There's a bunch, but check out Hot Springs Island, Neverland, or even smaller adventures like Winter's Daughter. If you watch the Questing Beast YouTube channel, he does reviews of a ton of adventures and you can see which ones you prefer.

Neverland is amazing.

Also check out Kelsey Dionne’s two Skyhorn adventures.
 

Redwizard007

Adventurer
So it's not just me. That's good to know.

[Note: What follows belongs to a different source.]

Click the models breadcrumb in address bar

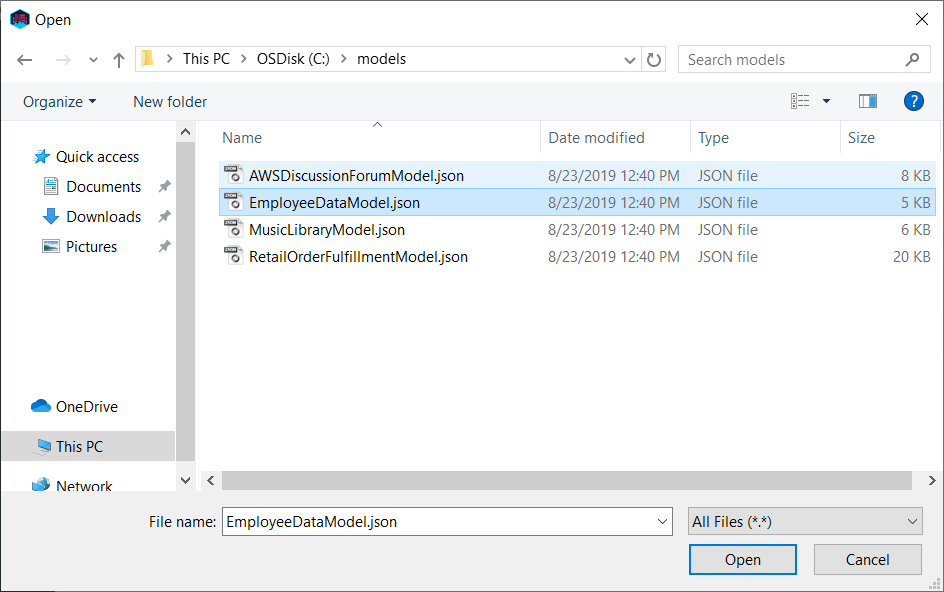tap(382, 59)
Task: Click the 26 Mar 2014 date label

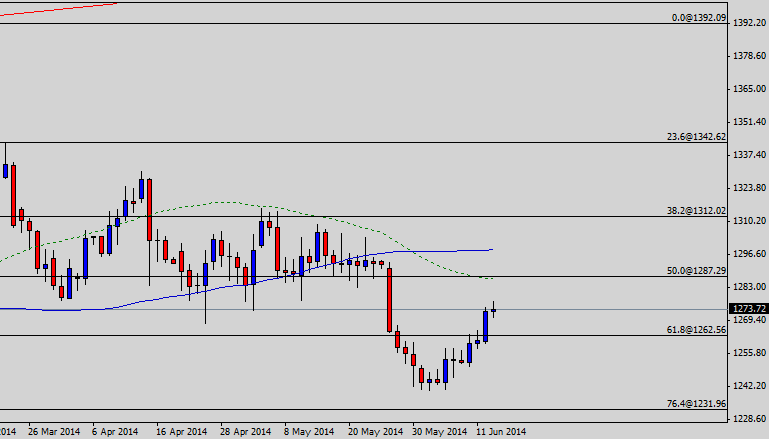Action: coord(54,432)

I still find value in published modules, but its usually just ripping out the main plot and structure. Everything else gets tossed right in the garbage can. Sometimes it's because my parties tend to be a little overpowered, or the encounters are a littleto vanilla, other times the monsters or locations don't fit my setting, but I can't remember ever using an adventurer as written, and every time I try it goes off the rails pretty quickly.
 

rgoodbb

Adventurer
So, some good OSR stuff to look at listed here so far:

  • Dark of Hot Springs Island
  • Neverland
  • Winter’s Daughter
  • Kelsey Dionne’s 2 Skyhorn adventures
Also to watch the Questing Beast youtube for adventures

While we are here, anything else spring to mind or is there already another good list somewhere?
 

I pretty much exclusively DM official modules. For me it's just interesting to experience the story together with the others (I also never read much ahead).

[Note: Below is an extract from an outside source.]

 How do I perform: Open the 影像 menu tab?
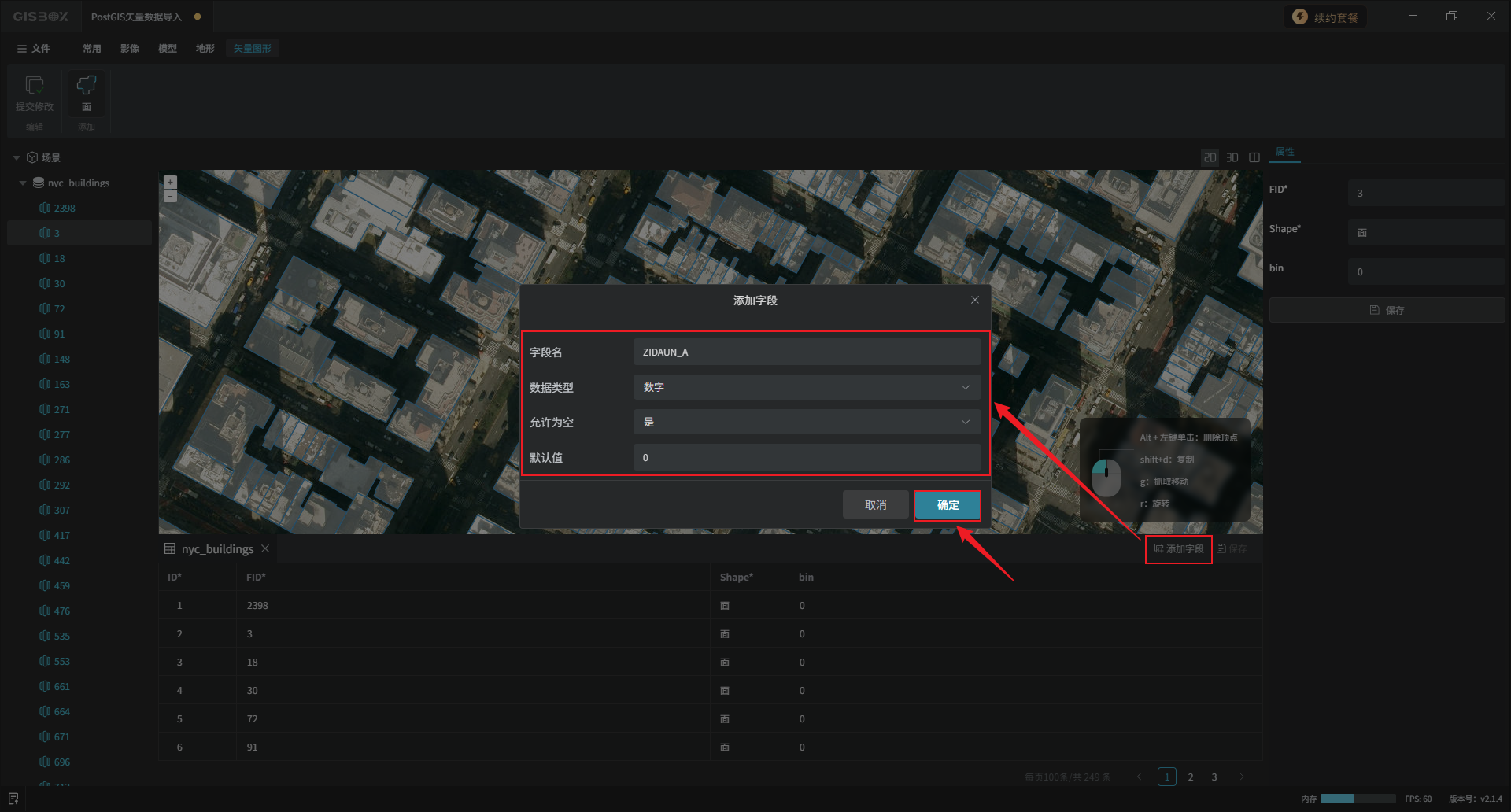pyautogui.click(x=130, y=49)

Though I probably would never DM a third party campaign.
 

I have to admit I am fascinated that so many people do this, as I've been running RPGs for 34 years now and never done this. I'm probably "doing it wrong" lol.
It just feels like too much effort to keep reinventing the wheel. But then I've always been a bit lazy!

But I have had issues, especially with longer WotC adventures, in understanding the authorial intent. Just why have they done it that way, and how do the expect it to play out? I called some of that out in my commentary on CotN. WotC tend to describe the what, but leave out the why. I was re-reading an old Gygax adventure a couple of months ago, and that was full of authorial voice, usually along the lines of "this should cause the PCs to die horribly, mua ha ha".

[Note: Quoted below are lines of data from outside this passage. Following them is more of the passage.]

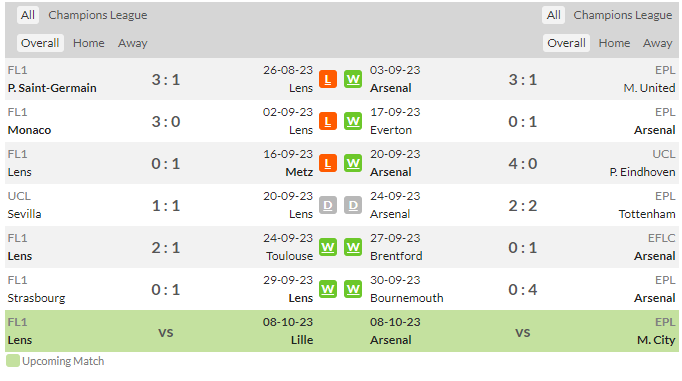Image resolution: width=682 pixels, height=381 pixels.
Task: Click the W badge for Lens vs Toulouse
Action: tap(328, 247)
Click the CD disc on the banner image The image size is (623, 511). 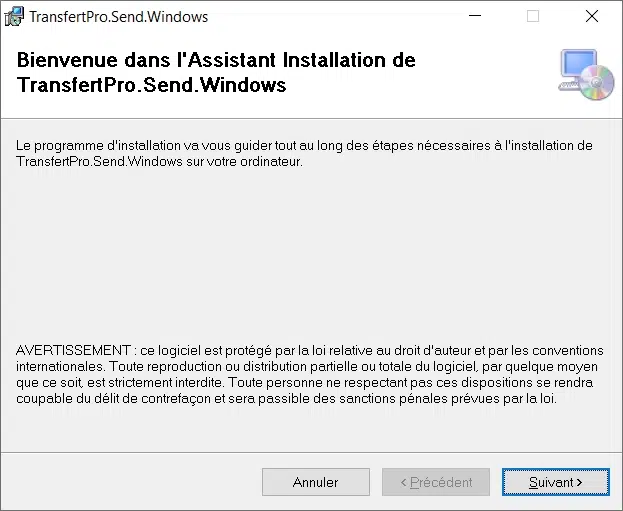[x=597, y=83]
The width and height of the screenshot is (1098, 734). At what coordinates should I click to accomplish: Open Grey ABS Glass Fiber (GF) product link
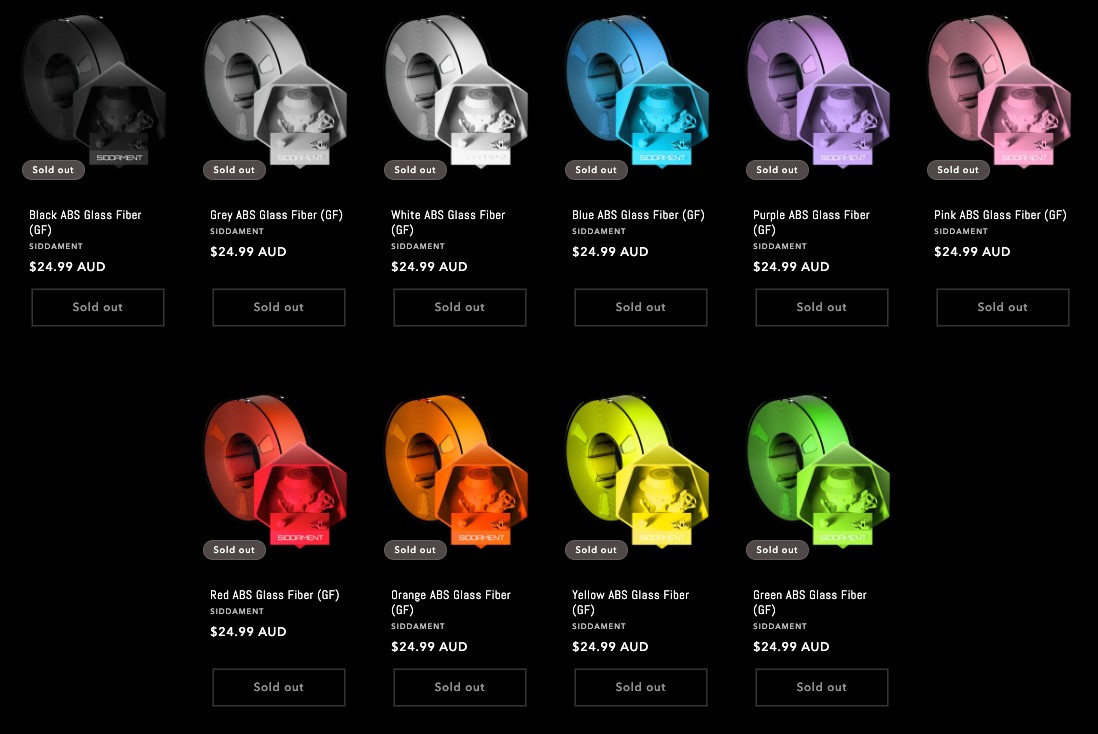click(x=277, y=215)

What I do like in published adventures is when they are drawing on a cultural databank that is different to my own, as in Radiant Citadel.
 



M_Natas

Hero
You are definitely not alone. The official adventures are ... not my taste as well.
And I can't see why a lot of people praise like the lost mines of phandelver. I played that as a player but it was quite obvious it gave our Newbie DM a lot of trouble. Stuff was disconnected and random and not well thought out. And definitely deadly in the hands of inexperienced DMs.
Stormwreck Isle seems the way better introductory Module. It looks easy to run in comparison to all the other adventures. And I got a lot of the adventure books. But even the anthology books... it always feels like homework trying to run them. I'm way faster if I homebrew the adventure and world from scratch.
 

Oofta

Legend
It just feels like too much effort to keep reinventing the wheel. But then I've always been a bit lazy!

Which is funny, because I don't run mods because I'm too lazy! I run the same campaign world, reusing locales and old lore modified by previous campaigns because it's easier. I can think up different overall factions and goals while I'm taking a shower, jot down some notes and spend a few minutes with a random name/NPC generator and I'm most of the way there. I never get too worried about detailed maps because exploration is mostly TotM and the most work is flipping through the MM (or DDB, now) to find the appropriate monsters that would be a challenge.

Meanwhile running a mod I have to actually understand the whole thing, write notes, remember where references are. It's far, far more work to run someone else's stuff than my own. There are only a handful of plots for campaign arcs. Off the top of my head there's rescue, escort, loot, defend, investigation/mystery, the hunt. As a DM I just change the set dressing so I'm not really reinventing much of anything.